*** Given data ***

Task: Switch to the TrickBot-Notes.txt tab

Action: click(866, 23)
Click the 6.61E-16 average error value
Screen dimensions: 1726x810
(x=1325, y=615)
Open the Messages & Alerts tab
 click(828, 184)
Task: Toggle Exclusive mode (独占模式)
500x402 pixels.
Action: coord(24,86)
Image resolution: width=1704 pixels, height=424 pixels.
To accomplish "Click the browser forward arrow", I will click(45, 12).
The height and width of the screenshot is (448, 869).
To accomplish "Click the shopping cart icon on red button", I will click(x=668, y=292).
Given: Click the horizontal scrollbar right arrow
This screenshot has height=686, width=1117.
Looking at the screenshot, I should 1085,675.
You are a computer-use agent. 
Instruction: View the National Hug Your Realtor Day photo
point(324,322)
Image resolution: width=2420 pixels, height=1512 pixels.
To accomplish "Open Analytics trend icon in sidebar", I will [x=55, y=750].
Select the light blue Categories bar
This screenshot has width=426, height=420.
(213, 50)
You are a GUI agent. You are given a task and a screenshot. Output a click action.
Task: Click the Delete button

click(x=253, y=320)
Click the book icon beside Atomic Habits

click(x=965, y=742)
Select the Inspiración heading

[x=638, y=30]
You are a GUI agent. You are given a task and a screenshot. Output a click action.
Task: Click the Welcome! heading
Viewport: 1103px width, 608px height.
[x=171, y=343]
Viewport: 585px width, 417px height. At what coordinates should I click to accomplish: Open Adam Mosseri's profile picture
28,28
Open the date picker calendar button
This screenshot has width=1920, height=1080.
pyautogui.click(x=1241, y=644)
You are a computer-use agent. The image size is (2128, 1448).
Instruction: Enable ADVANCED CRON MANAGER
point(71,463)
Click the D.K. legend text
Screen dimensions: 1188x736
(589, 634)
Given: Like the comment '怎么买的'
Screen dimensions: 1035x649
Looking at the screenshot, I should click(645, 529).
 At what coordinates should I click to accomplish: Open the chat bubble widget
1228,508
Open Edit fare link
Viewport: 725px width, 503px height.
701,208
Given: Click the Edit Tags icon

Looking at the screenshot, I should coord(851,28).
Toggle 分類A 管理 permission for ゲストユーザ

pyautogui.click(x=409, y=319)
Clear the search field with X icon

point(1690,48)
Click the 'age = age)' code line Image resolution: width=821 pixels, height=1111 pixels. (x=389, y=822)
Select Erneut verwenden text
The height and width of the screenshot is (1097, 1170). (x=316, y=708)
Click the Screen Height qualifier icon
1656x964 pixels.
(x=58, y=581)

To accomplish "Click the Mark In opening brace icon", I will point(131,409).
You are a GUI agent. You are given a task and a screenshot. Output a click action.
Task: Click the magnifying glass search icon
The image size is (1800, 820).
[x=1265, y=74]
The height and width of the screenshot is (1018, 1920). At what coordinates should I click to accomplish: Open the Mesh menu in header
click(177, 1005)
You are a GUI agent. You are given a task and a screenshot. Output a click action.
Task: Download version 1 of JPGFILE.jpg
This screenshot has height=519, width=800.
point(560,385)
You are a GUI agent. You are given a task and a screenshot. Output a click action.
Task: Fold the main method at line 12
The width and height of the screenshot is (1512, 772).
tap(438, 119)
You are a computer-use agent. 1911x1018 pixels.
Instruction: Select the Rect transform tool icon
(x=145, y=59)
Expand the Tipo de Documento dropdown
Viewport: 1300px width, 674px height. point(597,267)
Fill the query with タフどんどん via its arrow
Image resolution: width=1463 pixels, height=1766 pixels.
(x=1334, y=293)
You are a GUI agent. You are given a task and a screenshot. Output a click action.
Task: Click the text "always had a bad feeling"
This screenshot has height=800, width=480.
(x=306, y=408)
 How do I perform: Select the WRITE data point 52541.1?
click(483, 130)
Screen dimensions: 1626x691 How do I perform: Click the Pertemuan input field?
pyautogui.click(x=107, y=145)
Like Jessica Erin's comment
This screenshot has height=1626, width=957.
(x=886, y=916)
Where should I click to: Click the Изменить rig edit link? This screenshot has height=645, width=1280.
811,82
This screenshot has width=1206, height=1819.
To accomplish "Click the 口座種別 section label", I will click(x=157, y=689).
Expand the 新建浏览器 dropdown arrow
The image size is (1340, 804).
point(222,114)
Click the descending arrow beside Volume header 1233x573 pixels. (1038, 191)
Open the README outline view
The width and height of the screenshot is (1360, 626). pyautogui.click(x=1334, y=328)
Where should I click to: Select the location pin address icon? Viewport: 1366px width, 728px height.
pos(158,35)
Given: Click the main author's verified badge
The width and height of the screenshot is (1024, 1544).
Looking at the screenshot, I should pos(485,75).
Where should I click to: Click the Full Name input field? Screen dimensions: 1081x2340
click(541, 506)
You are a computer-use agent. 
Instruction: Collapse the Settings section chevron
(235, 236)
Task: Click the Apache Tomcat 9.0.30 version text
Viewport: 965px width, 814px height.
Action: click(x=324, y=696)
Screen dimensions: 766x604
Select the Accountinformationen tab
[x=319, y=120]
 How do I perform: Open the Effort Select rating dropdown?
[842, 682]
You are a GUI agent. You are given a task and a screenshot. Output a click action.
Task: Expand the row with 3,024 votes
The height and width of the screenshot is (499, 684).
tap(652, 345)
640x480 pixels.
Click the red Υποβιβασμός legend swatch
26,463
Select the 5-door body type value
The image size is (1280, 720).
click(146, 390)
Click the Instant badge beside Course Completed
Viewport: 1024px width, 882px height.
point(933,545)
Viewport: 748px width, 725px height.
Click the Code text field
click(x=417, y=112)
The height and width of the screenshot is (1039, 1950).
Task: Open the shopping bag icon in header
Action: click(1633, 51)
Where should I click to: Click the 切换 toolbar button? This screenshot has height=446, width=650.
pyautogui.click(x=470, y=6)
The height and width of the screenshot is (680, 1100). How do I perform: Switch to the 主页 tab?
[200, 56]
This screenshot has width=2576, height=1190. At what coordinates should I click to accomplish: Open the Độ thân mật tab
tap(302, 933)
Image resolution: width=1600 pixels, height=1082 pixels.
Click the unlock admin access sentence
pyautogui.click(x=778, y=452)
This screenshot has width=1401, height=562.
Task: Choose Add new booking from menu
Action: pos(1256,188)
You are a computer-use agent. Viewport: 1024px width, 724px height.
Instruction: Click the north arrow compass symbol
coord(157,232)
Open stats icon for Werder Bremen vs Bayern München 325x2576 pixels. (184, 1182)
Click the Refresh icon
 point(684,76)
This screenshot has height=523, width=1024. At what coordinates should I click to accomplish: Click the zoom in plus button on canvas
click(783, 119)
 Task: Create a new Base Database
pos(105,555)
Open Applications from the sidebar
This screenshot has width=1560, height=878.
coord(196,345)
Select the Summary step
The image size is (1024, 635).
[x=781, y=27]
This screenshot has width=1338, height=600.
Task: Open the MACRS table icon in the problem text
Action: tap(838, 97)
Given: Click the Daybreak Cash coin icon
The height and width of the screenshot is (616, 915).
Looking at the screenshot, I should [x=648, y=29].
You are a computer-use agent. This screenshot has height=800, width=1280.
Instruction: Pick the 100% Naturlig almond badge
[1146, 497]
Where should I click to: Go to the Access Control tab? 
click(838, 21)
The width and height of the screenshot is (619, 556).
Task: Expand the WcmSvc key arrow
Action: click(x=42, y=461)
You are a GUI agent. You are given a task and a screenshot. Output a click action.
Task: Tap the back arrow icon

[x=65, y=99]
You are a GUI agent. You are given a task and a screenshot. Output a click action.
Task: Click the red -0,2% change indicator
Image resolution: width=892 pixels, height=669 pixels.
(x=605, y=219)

*** End of Given data ***

→ **Work instruction**: Show the lines above with "computer".

→ **Written response**:
You are a computer-use agent. 
You are a computer-use agent. The image size is (2128, 1448).
You are a computer-use agent. 1911x1018 pixels.
You are a computer-use agent. 
You are a computer-use agent. Viewport: 1024px width, 724px height.
You are a computer-use agent. This screenshot has height=800, width=1280.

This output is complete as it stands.